Second Generation features overhauled animation and new voice actors for returning characters. Longtime fans may wince at the seiyuu switch, but the cast delivers strong performances. Legacy characters sound like mature, if not slightly toned down, versions of their former selves. The new studio, Production I.G., should also be commended for the visual upgrade. Streamlined movement and refreshed character designs create an impressive picture. Detailed faces, with notable restyling of the eyes, allow for more distinction and truer expressions. Although the style isn't uncommon, it’s well executed.

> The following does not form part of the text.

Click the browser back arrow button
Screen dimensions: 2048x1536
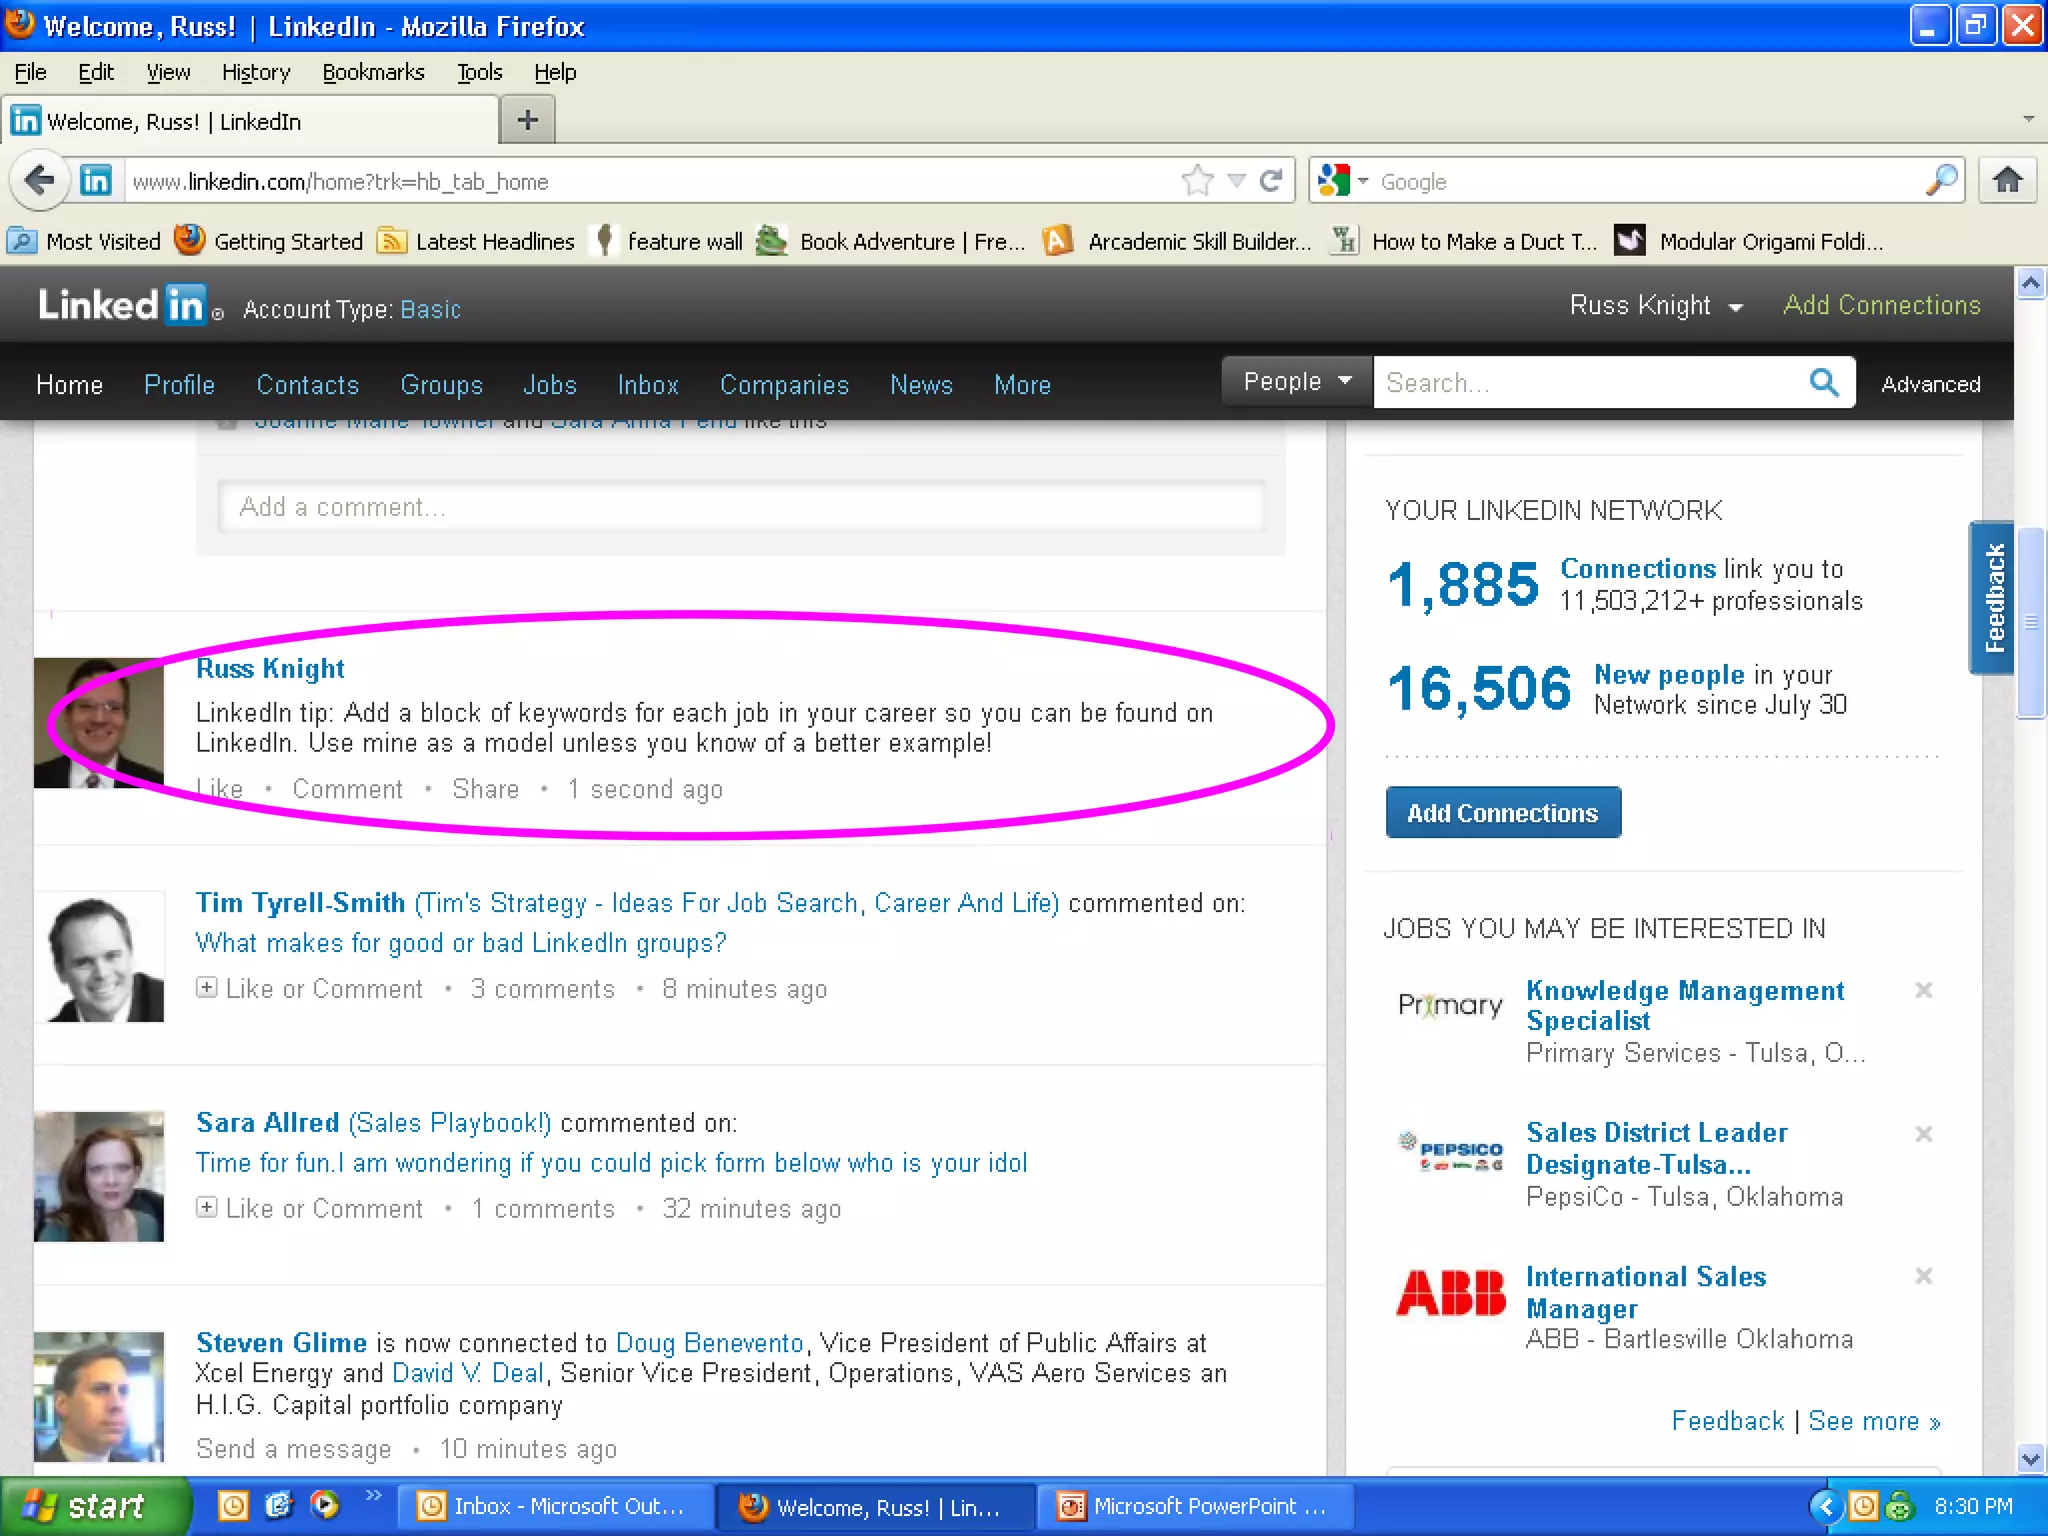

"It’s both refreshing and unique for a series to address the fandom from a female perspective. Honestly, it’s about time considering the rise of the female consumer in the Japanese market."
Genshiken spins a realistic and positive take on the Otaku role. Other series treat us to no more than character or two and explore the lifestyle in isolation. As true as the Hikikomori classification of obsessive fans equating to modern-day hermits may be, it’s still a generalization. Plus, many of Genshiken’s members are plenty isolated outside of the clubroom. No, their “real world” isn't painted as a tolerant place. But these characters have found acceptance with each other through their common interests. And the theme of acceptance runs deep through Genshiken. The club exists in a sphere now free from ridicule. Outsiders rarely invade the Genshiken space.

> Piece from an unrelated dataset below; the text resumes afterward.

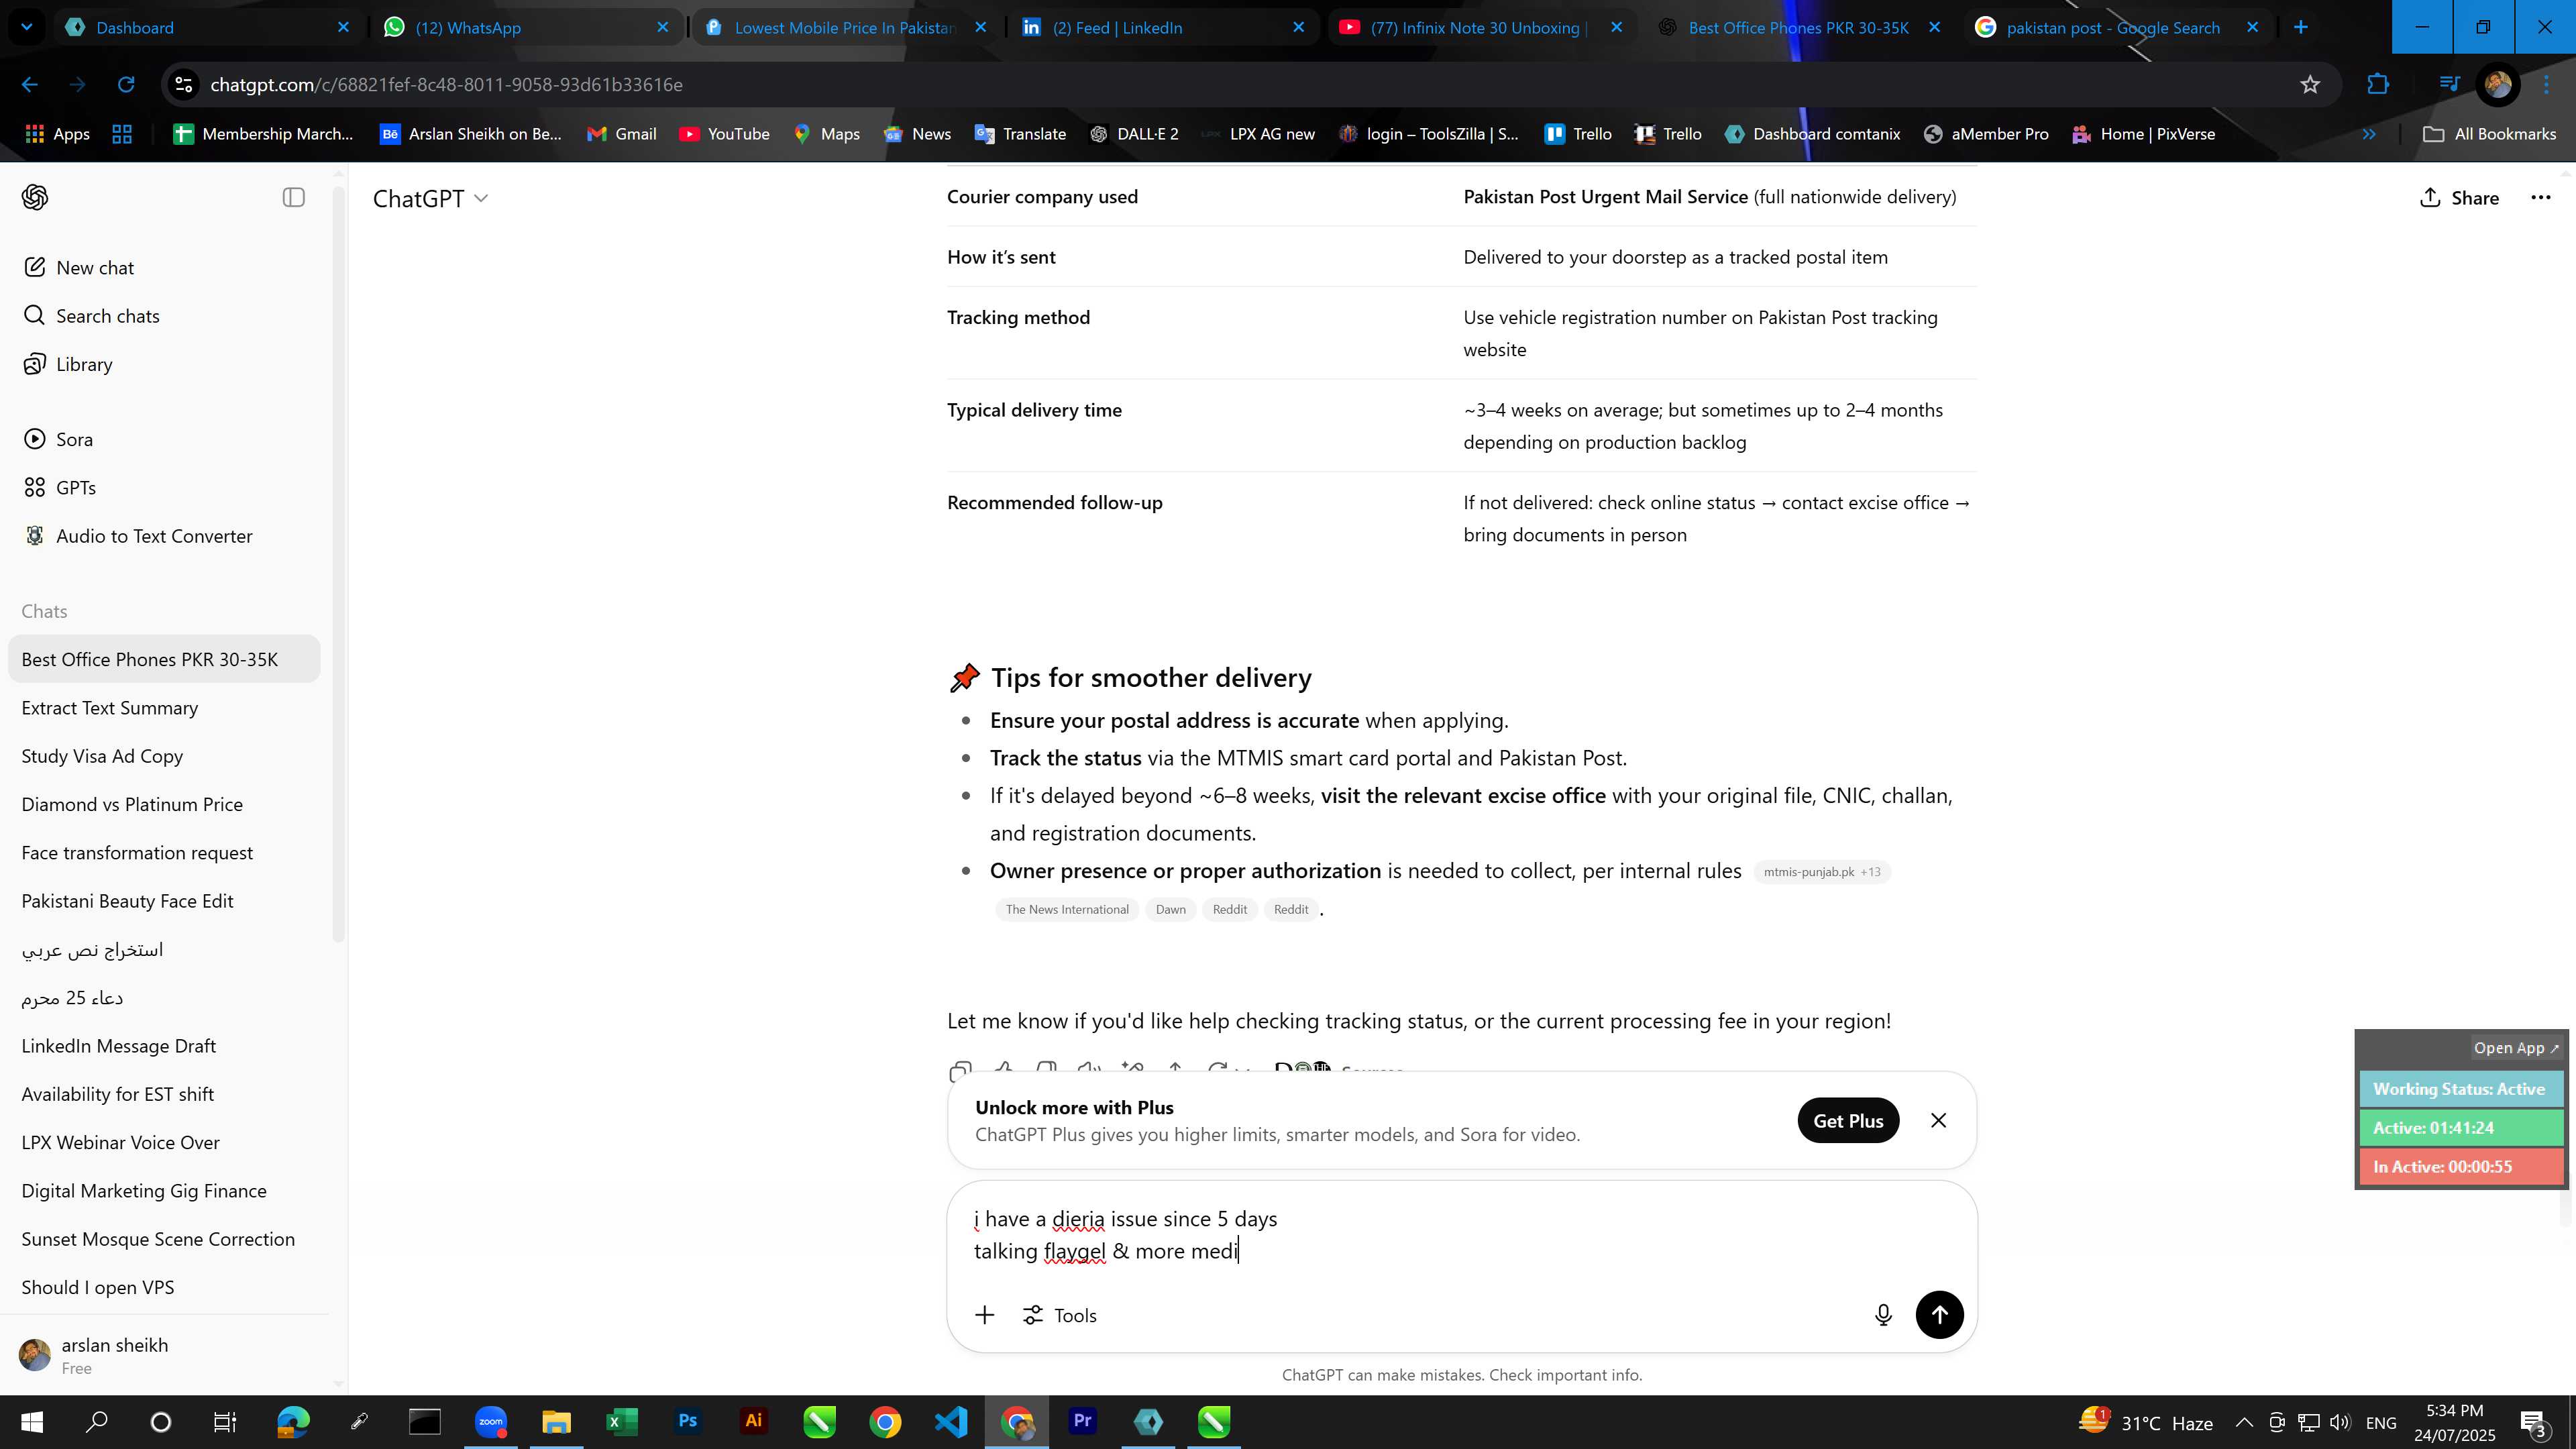
Task: Send the message with arrow button
Action: (x=1939, y=1315)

When Hato faces resistance to her crossdressing, the members must learn to put aside their differences. She explains her experience with bullying is akin to the isolation they faced from their former peers. The show tackles complex gender identity issues in a competent and compassionate way. The inclusion of a believable transgender protagonist is revolutionary on its own. In Anime, it’s even more of a rarity. Add to that surprisingly realistic and varied reactions from her peers while coping with a constant internal struggle.
"And the theme of acceptance runs deep through Genshiken. The club exists in a sphere now free from ridicule. Outsiders rarely invade the Genshiken space."

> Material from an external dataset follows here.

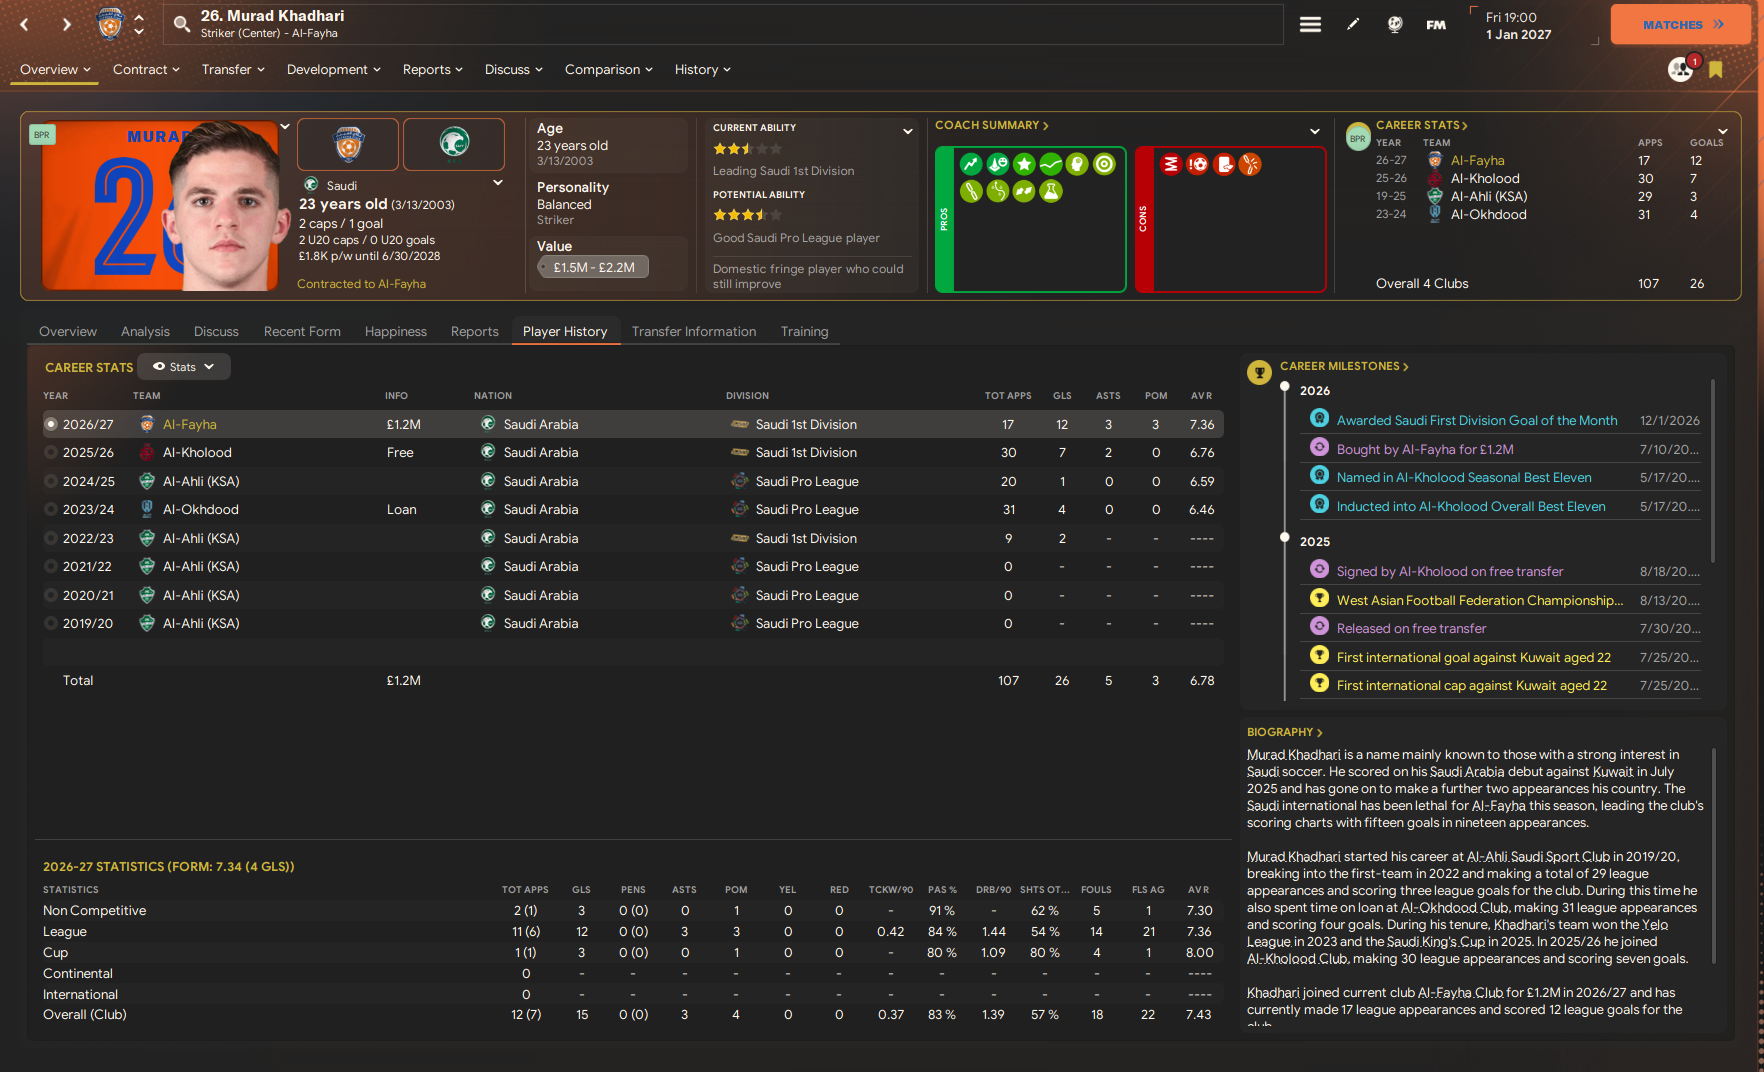Click the search magnifier icon
Viewport: 1764px width, 1072px height.
182,24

Despite the six year break between seasons, established characters return with even more personality. Sometimes too much. Kuchiki’s exaggerated responses are excessive, even for a prankster intended to be annoying. Second Generation can sometimes be heavy handed with the slapstick. Past seasons showed Kuchiki’s mastery in fighting games. A scene or two dedicated to his actual interests would restore balance. And, no, Kuchiki's comical fascination with Hato does not qualify. Because the narrative addresses emotionally variegated problems, the humor establishes a jilted but necessary contrast.
Underdeveloped side characters lead to the greater issue of concentrating on Hato and Madarame. The original Genshiken balanced its ensemble cast. The new series must also reconcile two generations of characters. Yet, I argue against defining the accompanying members of Genshiken as background fodder. Kuchiki’s one liners aside, the glimpses into other characters perspectives are telling. And that’s why it’s upsetting when a minor character becomes a favorite. American transfer student Susanna Hopkins, better known as Sue, manages to be endearing with her spastic recitation of Anime quotes. I think she’s the funniest personality in the bunch. While the quotes are a clever way of illustrating her language barrier, I get the impression she’d be an oddball regardless.
"A little over a decade has passed since the original Genshiken anime hit the airwaves. NIS America’s expertly composed premium release of Genshiken Second Season is well worth the wait."
There’s nothing wrong with what we’re given. I just want more of it. The question remains whether delegating extra screen time to the supporting cast would allow Hato and Madarame the same level of development. The interplay between these two characters bridges many opposite ideals into an honest friendship. Mizushima directs Genshiken's thirteen episodes with an observable attention to pacing. There’s no fat to trim because the show avoids filler. An exploration of Otakudom is bound to include tropes, and dozens abound. But they’re delivered in a self-aware manner for the sake of satire, and sometimes even serious commentary.
A little over a decade has passed since the original Genshiken anime hit the airwaves. NIS America’s expertly composed premium release of Genshiken Second Season is well worth the wait. A beautiful art book accompanies the boxed two disc Blu-ray set. It’s a treat for fans of the franchise as well as a great introduction to the newer season.